- Born: 1738
- Died: September 5, 1779 (aged 40–41) Chatsworth, Baltimore County, Maryland
- Occupations: soldier, lawyer, statesman
- Spouse: Elizabeth Ross ​(m. 1761)​
- Parent(s): William Biddle III Mary Scull Biddle
- Relatives: See Biddle family

= Edward Biddle =

American politician

Edward Biddle (1738 – September 5, 1779) was an American soldier, lawyer, and statesman from Pennsylvania. He was a delegate to the Continental Congress in 1774 and 1775 and a signatory to the Continental Association, which was drafted and adopted by that Congress.

On June 6, 1761, Edward married Elizabeth Ross, the sister of George Ross. After the war, he read law in the offices of her brother. By 1767, he had been admitted to the bar, and the couple moved to Reading where he began his practice. Although the couple had no children, they both came from large families. Betsy Ross who gained fame as the seamstress of the first American flag was the wife of her nephew. He was the uncle of Congressman Richard Biddle and financier Nicholas Biddle.

==Pennsylvania Provincial Assembly==
In 1767, Biddle began his career in the Pennsylvania Provincial Assembly as a representative for Berks County. He served there until the colonial assembly went out of business during the Revolution. While a representative, in 1768, he was elected to the American Philosophical Society. He was also a member of the rebel provincial congress and later the state General Assembly until 1778. He was a leader within that body of the Whig or radical group in the struggle to set Pennsylvania's course in the revolution.

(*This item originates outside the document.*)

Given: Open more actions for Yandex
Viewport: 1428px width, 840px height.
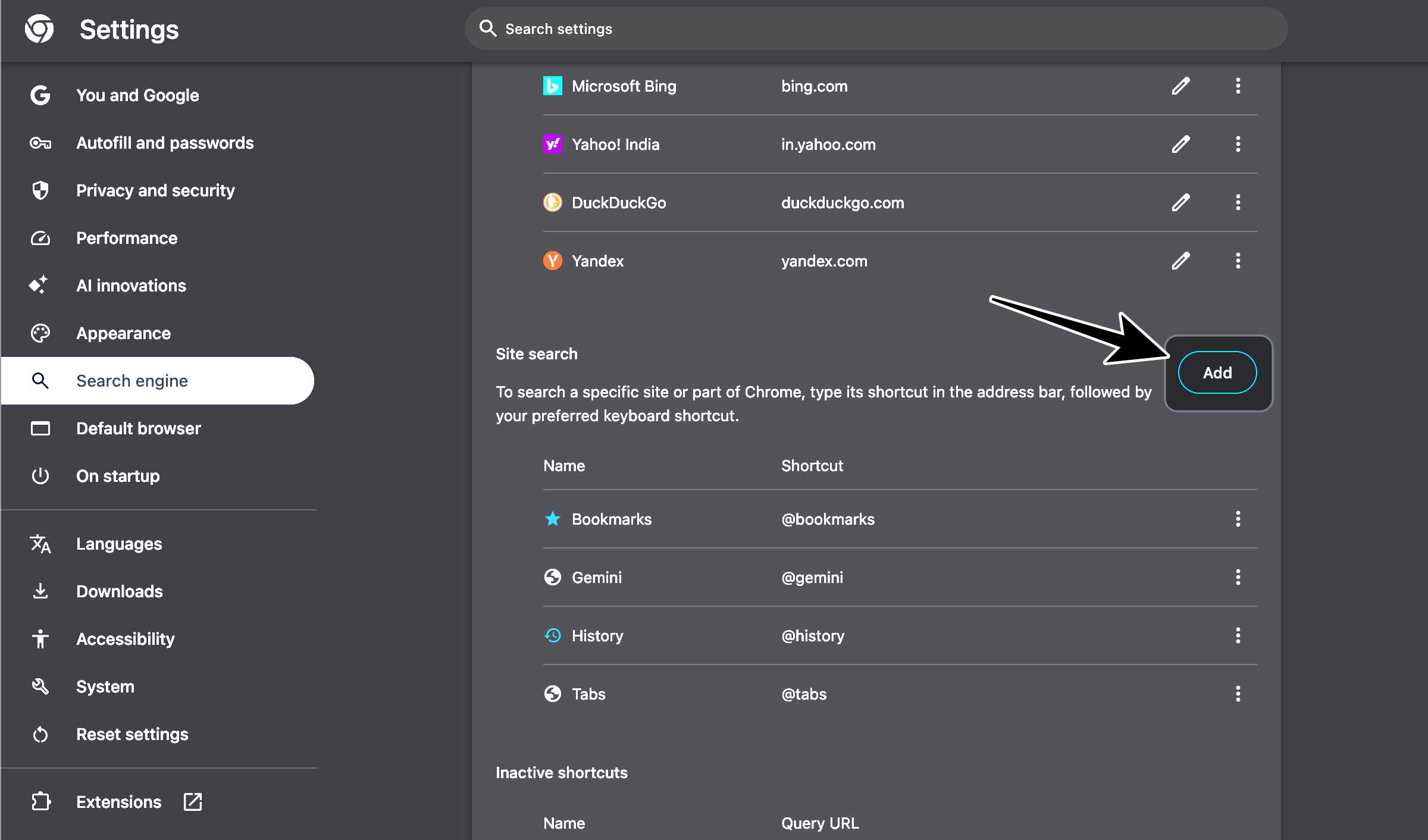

In 1774, Pennsylvania was divided about the looming revolution. The loyalists and the supporters of the Penn family in the Assembly were joined by the Quakers who opposed any war. As a result, in July, the Assembly sent a split delegation to the Continental Congress: Joseph Galloway, Charles Humphreys, and Samuel Rhoads were all moderates, while Biddle, Thomas Mifflin, John Morton, and George Ross were radicals. That first Continental Congress produced a statement or Declaration of Rights, as well as a plan of union and pleas to King George to resolve the issues that separated the colonies from Great Britain. They also produced a renewal of the Continental Association, the non-importation agreement adopted in the wake of the Stamp Act protests. Biddle was a member of the committee that drafted the Declaration of Rights and later oversaw the printing of the resolutions the Congress had passed.

Early in 1775, Governor John Penn called the Assembly into session, intent on having Pennsylvania send its own declarations to the crown. These would be based on the Galloway Plan that had been rejected by the Continental Congress, and would try to reconcile Pennsylvania with the British government. But the legislature mirrored the growing split within the colonies. The Whigs, led by Biddle, Ross and John Dickinson won the day. Biddle was elected speaker, replacing Galloway who had held the post the previous year. The actions of the Continental Congress were approved, and a more radical delegation was named to the next Congress.

Biddle died in Chatsworth, Baltimore County, Maryland on September 5, 1779. He is buried in St. Pauls Churchyard in Baltimore.